[Entries taken from a collection]
========================

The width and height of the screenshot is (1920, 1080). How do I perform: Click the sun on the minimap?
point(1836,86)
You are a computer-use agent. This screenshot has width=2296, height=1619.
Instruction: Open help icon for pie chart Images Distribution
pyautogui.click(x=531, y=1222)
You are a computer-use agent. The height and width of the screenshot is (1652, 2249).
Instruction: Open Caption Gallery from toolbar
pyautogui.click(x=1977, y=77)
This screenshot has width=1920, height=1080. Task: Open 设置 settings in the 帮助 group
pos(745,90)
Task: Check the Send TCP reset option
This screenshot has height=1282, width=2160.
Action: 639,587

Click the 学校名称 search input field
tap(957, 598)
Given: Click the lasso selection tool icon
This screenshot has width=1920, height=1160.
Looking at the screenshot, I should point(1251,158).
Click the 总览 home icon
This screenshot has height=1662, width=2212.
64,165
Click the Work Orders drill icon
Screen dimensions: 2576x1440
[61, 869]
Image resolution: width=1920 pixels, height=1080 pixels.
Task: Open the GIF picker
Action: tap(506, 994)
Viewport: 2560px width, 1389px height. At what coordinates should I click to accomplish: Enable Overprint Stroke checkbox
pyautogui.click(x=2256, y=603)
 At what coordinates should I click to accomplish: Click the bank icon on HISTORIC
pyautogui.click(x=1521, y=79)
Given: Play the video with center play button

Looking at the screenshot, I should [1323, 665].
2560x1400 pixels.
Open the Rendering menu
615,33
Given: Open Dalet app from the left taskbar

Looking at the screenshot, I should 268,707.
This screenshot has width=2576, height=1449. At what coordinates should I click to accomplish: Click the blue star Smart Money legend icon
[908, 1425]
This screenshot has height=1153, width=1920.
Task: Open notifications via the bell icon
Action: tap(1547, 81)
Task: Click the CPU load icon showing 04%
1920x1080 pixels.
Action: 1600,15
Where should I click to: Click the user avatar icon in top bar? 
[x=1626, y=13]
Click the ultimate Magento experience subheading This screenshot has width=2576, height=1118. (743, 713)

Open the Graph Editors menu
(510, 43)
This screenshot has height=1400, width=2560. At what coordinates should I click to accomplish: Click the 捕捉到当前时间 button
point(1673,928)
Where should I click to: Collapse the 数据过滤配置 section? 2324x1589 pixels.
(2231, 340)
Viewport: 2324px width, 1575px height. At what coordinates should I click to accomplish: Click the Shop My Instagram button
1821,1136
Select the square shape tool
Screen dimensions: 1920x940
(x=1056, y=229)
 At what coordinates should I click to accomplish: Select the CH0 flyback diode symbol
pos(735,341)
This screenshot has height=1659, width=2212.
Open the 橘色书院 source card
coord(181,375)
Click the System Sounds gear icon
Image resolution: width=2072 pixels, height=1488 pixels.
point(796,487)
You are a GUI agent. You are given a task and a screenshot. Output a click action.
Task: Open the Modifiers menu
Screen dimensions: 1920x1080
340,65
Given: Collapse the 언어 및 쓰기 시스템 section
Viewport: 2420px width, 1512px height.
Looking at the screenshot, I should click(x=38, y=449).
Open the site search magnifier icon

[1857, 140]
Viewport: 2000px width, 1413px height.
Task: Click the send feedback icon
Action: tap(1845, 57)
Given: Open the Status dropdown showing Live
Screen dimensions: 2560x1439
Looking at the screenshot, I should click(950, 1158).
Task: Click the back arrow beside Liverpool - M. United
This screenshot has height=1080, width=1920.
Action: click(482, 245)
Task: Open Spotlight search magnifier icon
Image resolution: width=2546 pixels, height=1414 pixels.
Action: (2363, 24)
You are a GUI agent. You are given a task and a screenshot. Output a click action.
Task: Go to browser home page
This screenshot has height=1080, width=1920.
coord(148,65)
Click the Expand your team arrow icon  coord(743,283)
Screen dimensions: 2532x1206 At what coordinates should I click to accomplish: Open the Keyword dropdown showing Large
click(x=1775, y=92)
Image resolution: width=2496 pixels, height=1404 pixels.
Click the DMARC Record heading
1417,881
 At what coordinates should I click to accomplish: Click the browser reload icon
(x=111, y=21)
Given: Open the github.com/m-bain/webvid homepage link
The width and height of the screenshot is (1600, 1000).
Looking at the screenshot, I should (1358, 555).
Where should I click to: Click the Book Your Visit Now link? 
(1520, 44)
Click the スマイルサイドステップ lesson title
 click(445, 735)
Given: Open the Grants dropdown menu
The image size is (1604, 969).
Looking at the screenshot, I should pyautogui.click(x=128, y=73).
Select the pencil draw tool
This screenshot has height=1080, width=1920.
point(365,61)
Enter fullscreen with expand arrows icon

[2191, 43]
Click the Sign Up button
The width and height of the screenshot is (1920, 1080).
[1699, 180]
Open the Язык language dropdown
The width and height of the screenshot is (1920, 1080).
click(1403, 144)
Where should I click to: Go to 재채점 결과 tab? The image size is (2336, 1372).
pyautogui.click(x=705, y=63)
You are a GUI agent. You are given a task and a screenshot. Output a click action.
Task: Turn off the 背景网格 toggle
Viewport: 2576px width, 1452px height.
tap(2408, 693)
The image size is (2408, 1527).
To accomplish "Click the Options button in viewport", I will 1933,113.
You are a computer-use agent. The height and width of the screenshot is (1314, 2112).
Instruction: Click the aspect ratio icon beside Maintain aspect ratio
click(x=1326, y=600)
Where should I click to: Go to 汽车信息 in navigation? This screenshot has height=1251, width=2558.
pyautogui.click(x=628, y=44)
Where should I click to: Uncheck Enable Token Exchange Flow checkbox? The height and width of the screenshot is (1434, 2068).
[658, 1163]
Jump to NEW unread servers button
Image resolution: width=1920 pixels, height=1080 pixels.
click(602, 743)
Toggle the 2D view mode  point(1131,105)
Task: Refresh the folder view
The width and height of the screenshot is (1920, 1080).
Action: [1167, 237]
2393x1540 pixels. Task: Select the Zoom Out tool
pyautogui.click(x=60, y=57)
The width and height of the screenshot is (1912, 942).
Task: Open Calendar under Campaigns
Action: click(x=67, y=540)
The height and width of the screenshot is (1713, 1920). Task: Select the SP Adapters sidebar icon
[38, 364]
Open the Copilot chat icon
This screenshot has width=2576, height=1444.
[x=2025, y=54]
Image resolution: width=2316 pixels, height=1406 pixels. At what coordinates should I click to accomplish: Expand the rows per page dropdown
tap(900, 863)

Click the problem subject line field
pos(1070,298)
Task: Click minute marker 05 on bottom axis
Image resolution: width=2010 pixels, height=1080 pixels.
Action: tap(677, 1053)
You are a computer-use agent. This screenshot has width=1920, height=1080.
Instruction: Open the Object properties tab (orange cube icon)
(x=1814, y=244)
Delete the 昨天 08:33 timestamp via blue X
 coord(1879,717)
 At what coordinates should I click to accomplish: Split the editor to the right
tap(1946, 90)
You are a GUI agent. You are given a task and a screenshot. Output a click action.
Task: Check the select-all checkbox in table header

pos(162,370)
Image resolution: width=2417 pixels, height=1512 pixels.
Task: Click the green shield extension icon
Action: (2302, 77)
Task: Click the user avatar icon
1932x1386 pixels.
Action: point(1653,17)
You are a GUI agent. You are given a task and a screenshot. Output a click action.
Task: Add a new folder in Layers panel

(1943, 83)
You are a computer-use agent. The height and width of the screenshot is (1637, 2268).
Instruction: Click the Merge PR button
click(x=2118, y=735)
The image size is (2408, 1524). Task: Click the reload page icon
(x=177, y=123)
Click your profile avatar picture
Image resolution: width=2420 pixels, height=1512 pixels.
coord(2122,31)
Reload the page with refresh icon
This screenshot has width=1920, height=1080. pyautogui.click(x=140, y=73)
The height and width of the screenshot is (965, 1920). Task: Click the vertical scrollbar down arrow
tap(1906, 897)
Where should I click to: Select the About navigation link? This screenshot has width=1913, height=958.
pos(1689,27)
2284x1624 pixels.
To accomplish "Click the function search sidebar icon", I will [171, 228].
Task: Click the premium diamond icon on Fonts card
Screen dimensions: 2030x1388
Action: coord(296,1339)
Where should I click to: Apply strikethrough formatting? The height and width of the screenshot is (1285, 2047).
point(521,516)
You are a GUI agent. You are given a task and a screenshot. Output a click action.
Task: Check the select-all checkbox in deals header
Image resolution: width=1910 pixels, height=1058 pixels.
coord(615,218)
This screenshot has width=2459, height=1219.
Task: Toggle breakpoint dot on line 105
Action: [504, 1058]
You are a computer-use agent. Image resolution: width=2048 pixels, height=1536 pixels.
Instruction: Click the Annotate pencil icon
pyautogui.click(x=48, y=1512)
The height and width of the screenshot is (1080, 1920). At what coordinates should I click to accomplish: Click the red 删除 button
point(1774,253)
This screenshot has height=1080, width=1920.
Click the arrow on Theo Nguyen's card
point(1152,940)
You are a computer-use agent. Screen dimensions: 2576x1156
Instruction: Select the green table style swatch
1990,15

========================

__What needs to be done__.
Please output the exact lines of the records above, beginning with the first and stopping after the line that holds "is (1652, 2249).", and nothing else.

__Solution to this exercise__.
The width and height of the screenshot is (1920, 1080). How do I perform: Click the sun on the minimap?
point(1836,86)
You are a computer-use agent. This screenshot has width=2296, height=1619.
Instruction: Open help icon for pie chart Images Distribution
pyautogui.click(x=531, y=1222)
You are a computer-use agent. The height and width of the screenshot is (1652, 2249).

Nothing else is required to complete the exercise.